[BEGIN Provided data]
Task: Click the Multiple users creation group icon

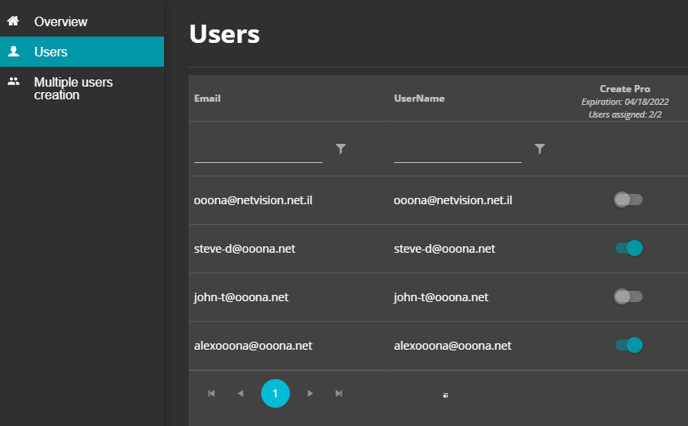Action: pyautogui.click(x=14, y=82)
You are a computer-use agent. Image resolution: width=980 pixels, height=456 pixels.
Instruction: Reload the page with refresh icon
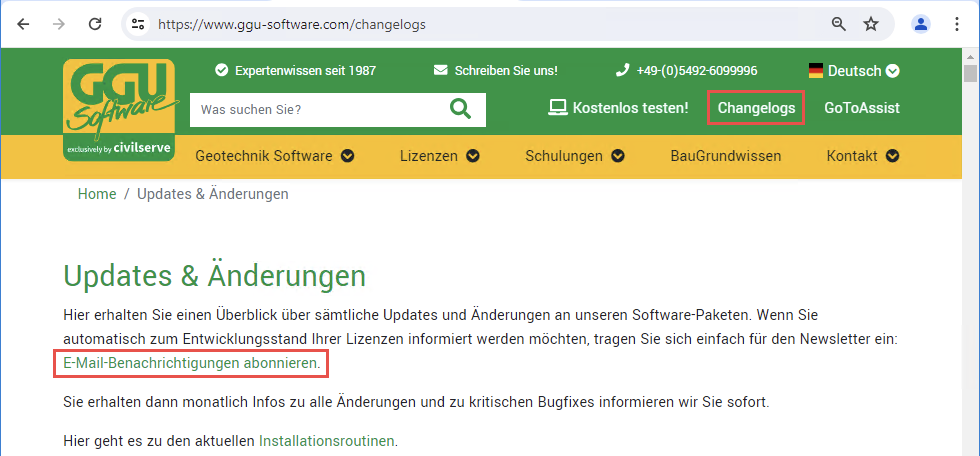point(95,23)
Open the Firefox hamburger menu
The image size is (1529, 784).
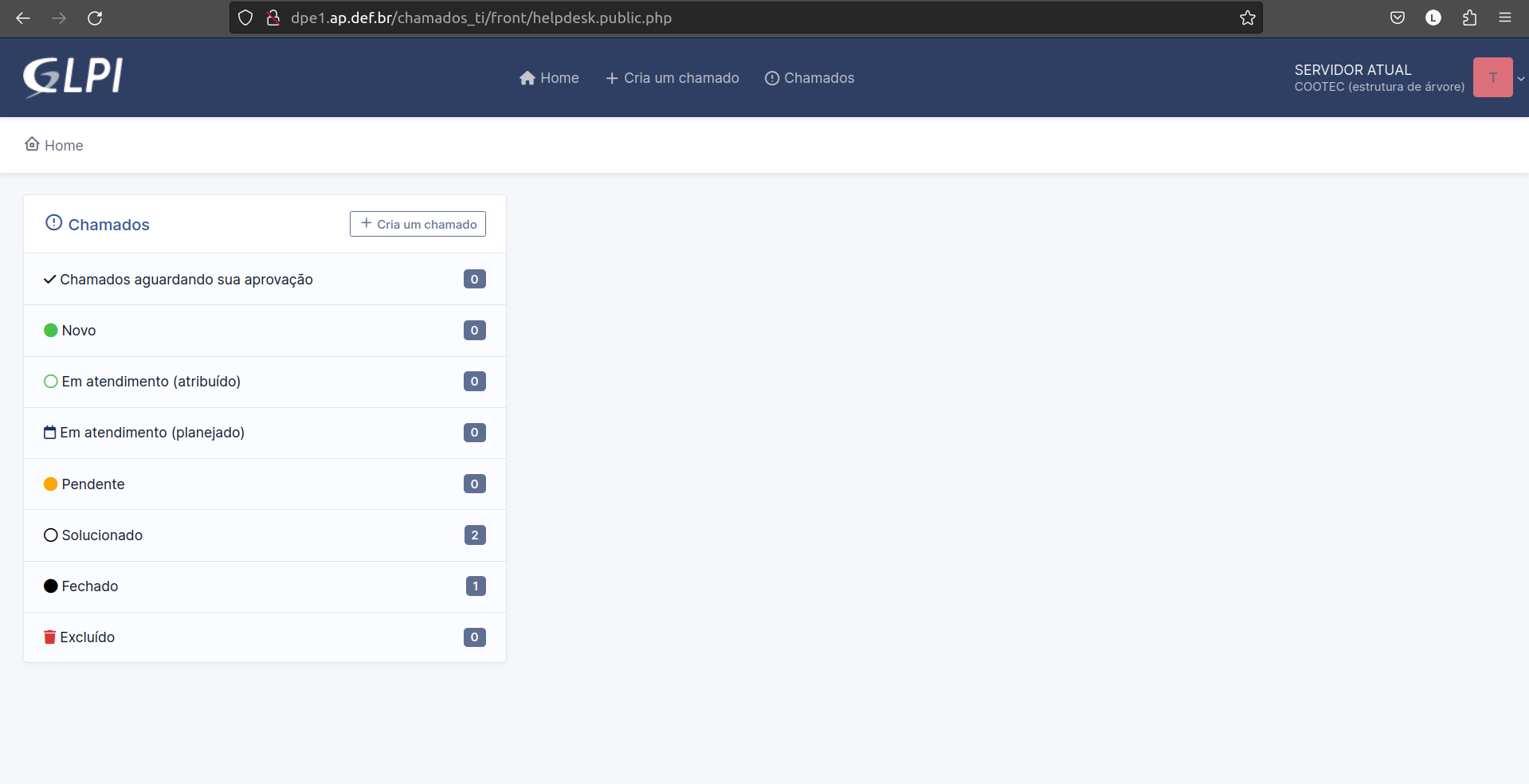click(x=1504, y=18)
[END Provided data]
-- Exercise --
Can you put every line of the records above into a JSON list of strings, one string per line, skipping blank lines and leaving the pictures out?

-- Solved problem --
[
  "Task: Click the Multiple users creation group icon",
  "Action: pyautogui.click(x=14, y=82)",
  "You are a computer-use agent. Image resolution: width=980 pixels, height=456 pixels.",
  "Instruction: Reload the page with refresh icon",
  "point(95,23)",
  "Open the Firefox hamburger menu",
  "The image size is (1529, 784).",
  "click(x=1504, y=18)"
]